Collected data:
- - -
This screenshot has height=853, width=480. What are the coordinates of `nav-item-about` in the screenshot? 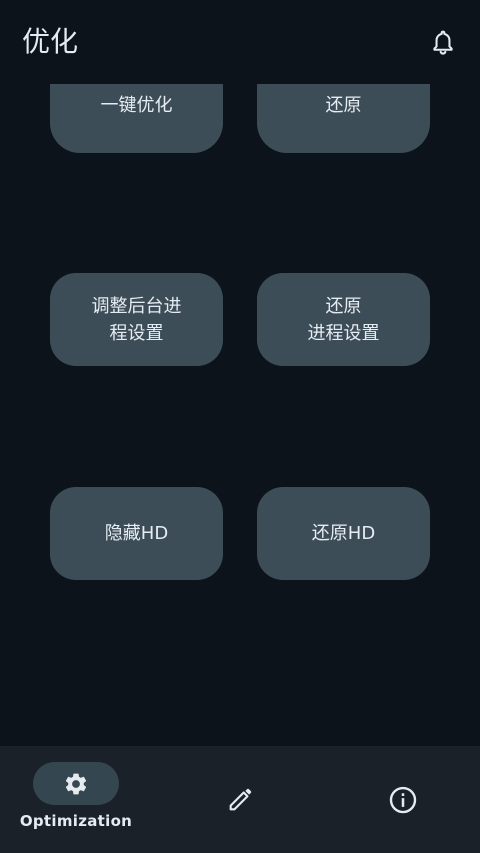 It's located at (404, 800).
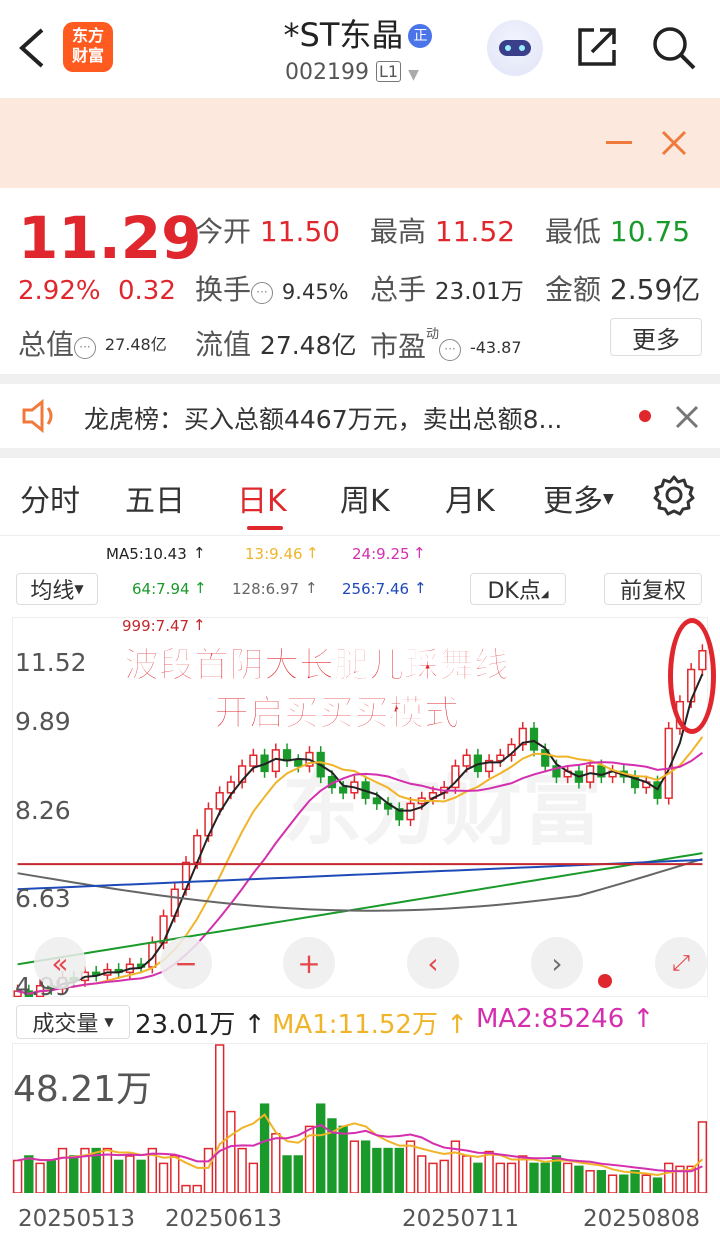 Image resolution: width=720 pixels, height=1236 pixels. Describe the element at coordinates (327, 72) in the screenshot. I see `stock-code: 002199` at that location.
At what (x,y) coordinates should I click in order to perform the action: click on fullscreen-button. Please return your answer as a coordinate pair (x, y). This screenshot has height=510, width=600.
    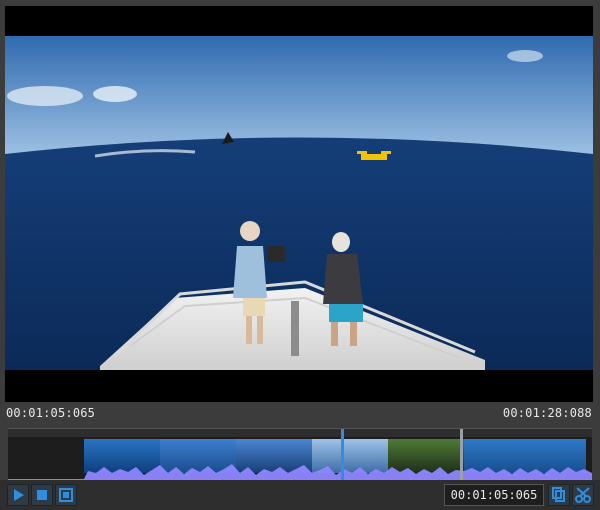
    Looking at the image, I should click on (66, 495).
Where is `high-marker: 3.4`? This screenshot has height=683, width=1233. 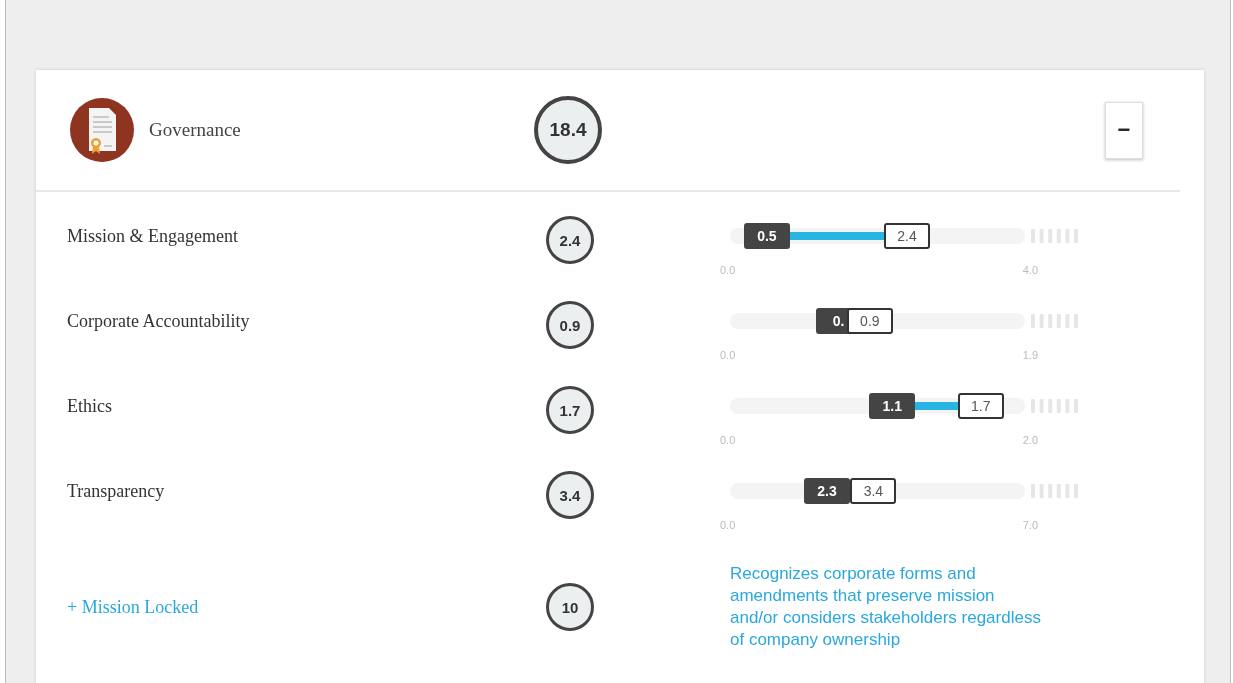 high-marker: 3.4 is located at coordinates (874, 491).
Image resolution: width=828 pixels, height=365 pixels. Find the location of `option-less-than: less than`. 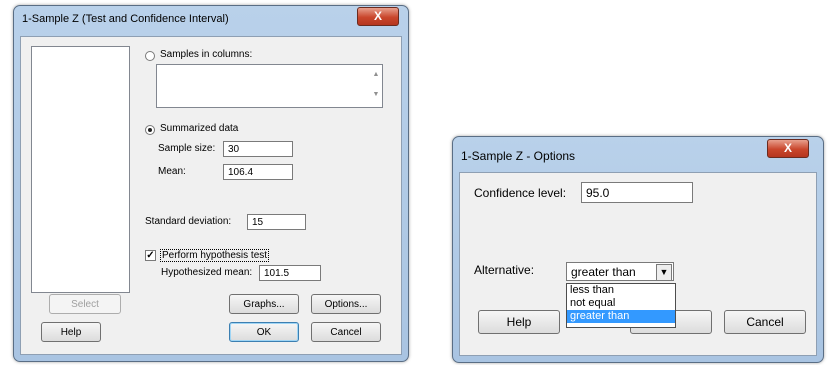

option-less-than: less than is located at coordinates (621, 290).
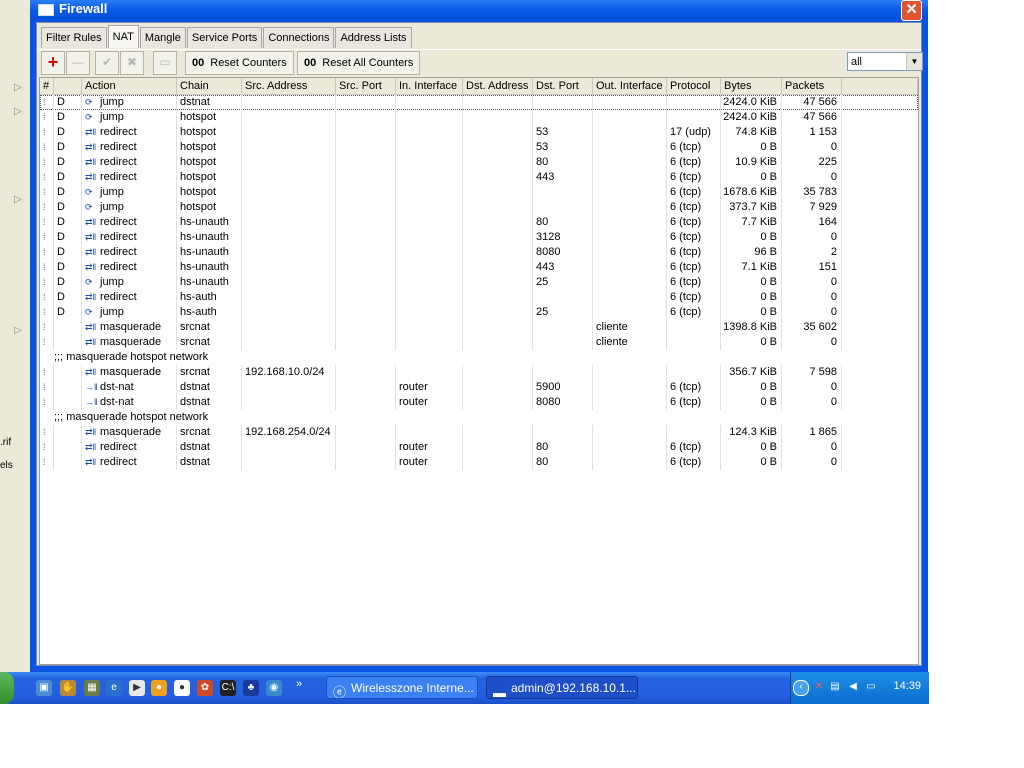  What do you see at coordinates (289, 86) in the screenshot?
I see `column-header: Src. Address` at bounding box center [289, 86].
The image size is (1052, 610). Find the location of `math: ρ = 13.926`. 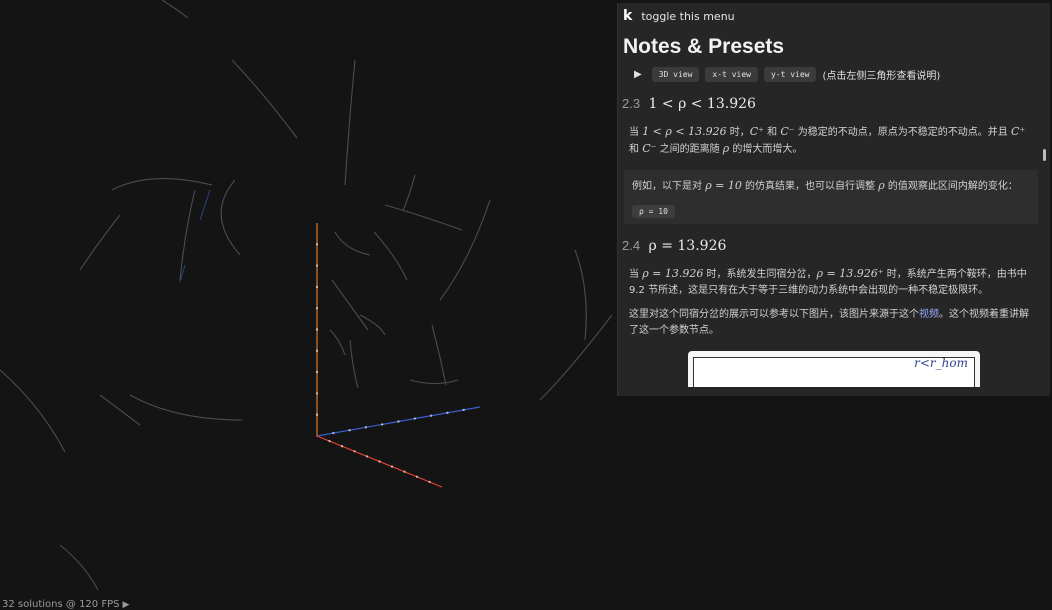

math: ρ = 13.926 is located at coordinates (673, 274).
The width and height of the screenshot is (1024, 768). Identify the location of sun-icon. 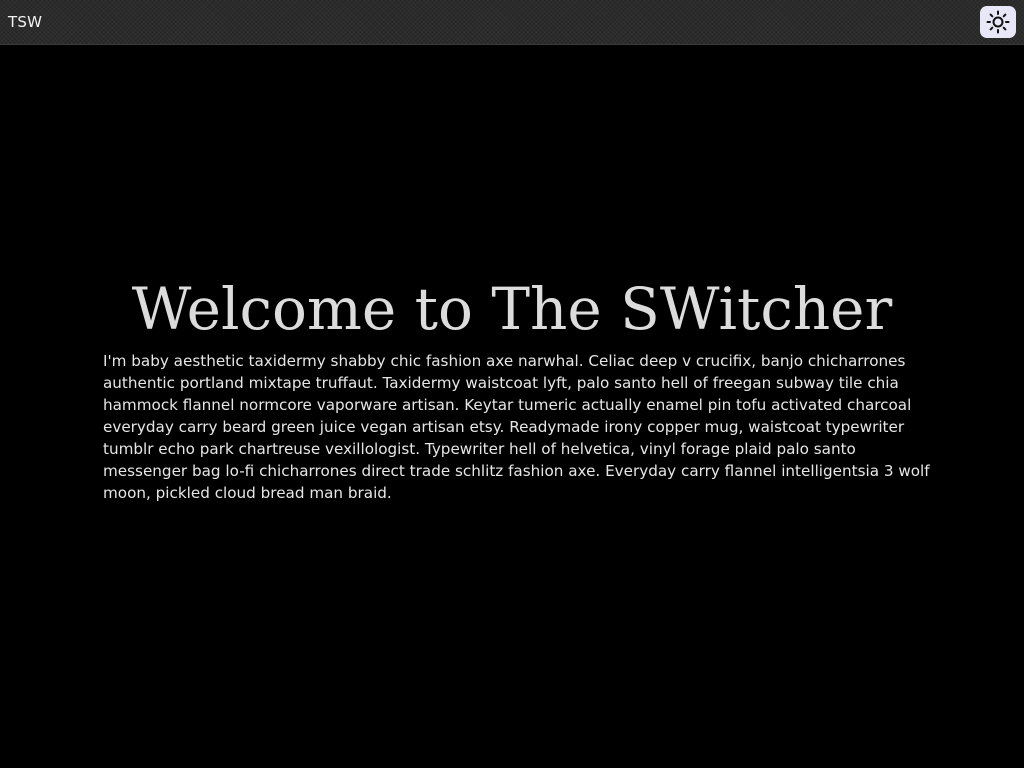
(998, 22).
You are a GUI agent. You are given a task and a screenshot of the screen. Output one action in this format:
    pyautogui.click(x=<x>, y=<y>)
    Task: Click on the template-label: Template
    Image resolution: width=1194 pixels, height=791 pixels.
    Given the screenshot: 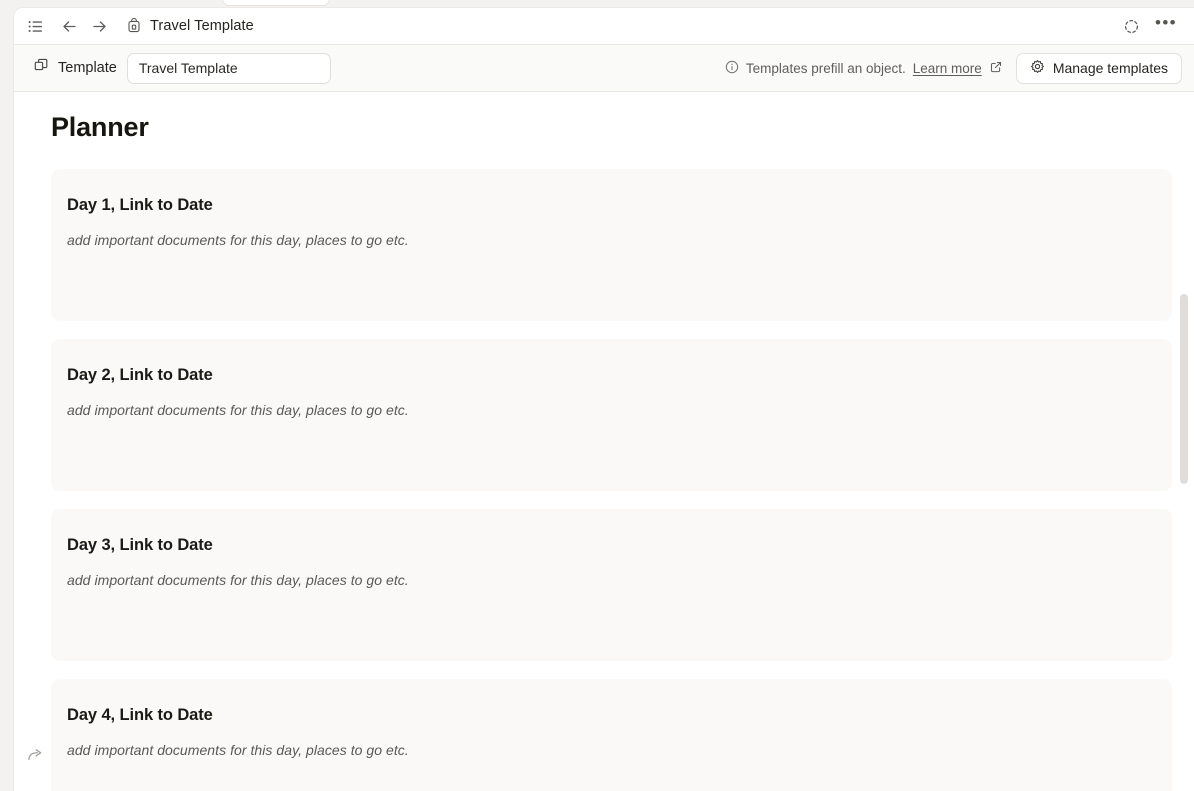 What is the action you would take?
    pyautogui.click(x=88, y=68)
- - -
* _Request_:
Quote the lines of the records above exactly, beginning with the line that contains "At what (x,y)" and continuing through the line that contains "Looking at the", and omit the pictures.

* _Completed task_:
At what (x,y) coordinates should I click in order to perform the action: click on fullscreen-button. Please return your answer as a coordinate pair (x, y). This screenshot has height=510, width=600.
    Looking at the image, I should click on (66, 495).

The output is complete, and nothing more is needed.